Retirement Funds and Special Needs Trusts

May 25, 2017

Loud and Clear: A Special Needs Conversation


Retirement accounts are often among a family’s largest assets, so you may have thought about leaving a portion to your son or daughter with disabilities. But if they will ever need means-tested benefits, your good intentions could disqualify them for important programs such as Medicaid and SSI (Supplemental Security Income). Instead, consider establishing a special needs trust (SNT) for them, with the trust as beneficiary of the retirement account. In that way, you can protect both the funds and your child’s eligibility for benefits.


Details matter, and it’s important that the trust be named beneficiary in the retirement fund contract, not your will. If both you and your spouse are grantors, or creators, of the SNT, the trust must become irrevocable upon the death of the person who is bequeathing the retirement fund.


Taxes and Required Distributions

Unless you’re dealing with a Roth IRA, your retirement fund contains pre-tax dollars, and there are convoluted rules regarding required minimum distributions (RMDs) ─ how much money must be disbursed when. When the money leaves the retirement account, it incurs tax liability, so you probably won’t want it to remain in the trust, which is subject to a high tax rate. On the other hand, you don’t want the RMDs to be large enough to affect your child’s eligibility for benefits. So, in general, families will want to spread the RMDs over as many years as possible.


Questions to consider are:

  • How much money is likely to be left in the account on your death?
  • How important is it to stretch out distributions?
  • How will your age and working situation be likely to affect the payout schedule?
  • Are there remainder beneficiaries that could affect the payout schedule?

Named Beneficiaries Affect RMDs

The payout period for retirement accounts is determined by the life expectancy of the oldest person in your list of beneficiaries. That means that, if possible, remainder beneficiaries─ those who are to receive funds left upon the primary beneficiary’s death─ should be younger than the individual with disabilities.


Naming a favorite charity complicates things. Since a charity has no life expectancy, the payout period is determined by your age and working situation at time of death:

  • If you are still working or under 70 ½, the fund must pay out all assets in five years.
  • If you have already retired, the payout will be based on what your life expectancy would have been.

The way to avoid this is to list at least one other remainder beneficiary ahead of the charity.


But what if it’s important to include someone older than the primary beneficiary on your list? In that case, it may be advisable to set up two SNTs, one to hold the retirement fund and a second to include other assets meant for your child with disabilities. The second one should include the older remainder beneficiary. Have both SNTs administered by the same trustee, who should first spend down the trust that’s holding the retirement account.

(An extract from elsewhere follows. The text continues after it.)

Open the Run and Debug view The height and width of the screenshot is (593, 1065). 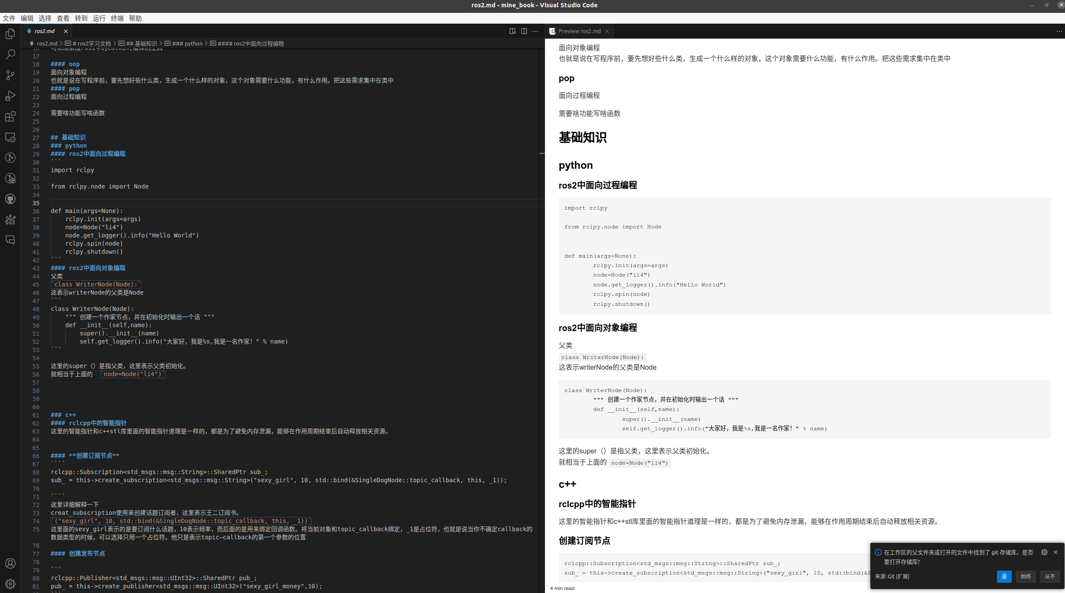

SNT as Remainder Beneficiary

What if, for instance, a husband leaves his retirement fund to his wife and names their child’s SNT as the contingent beneficiary, meaning that it will receive any assets that remain upon the wife’s death? If the wife has her own retirement account, she should roll over the one she inherits from her husband into hers and then name the SNT as primary beneficiary of her own account. Otherwise, the payout period upon her death will be determined by her age, work status or life expectancy. It may be wise to write instructions to this effect into a spouse’s power of attorney so that a designated agent can handle the rollover, if necessary.


Seek Legal Help

As you can see, this is complicated stuff, with lots to consider. In fact, families are often counseled not to fund SNTs with their retirement accounts. On the other hand, a special needs attorney can ensure proper drafting and designation of beneficiaries, putting your hard-earned retirement savings to work for a child with disabilities.

One final note: You may want to consider creating trusts of some sort for all your children to protect their inheritances from creditors and divorcing spouses.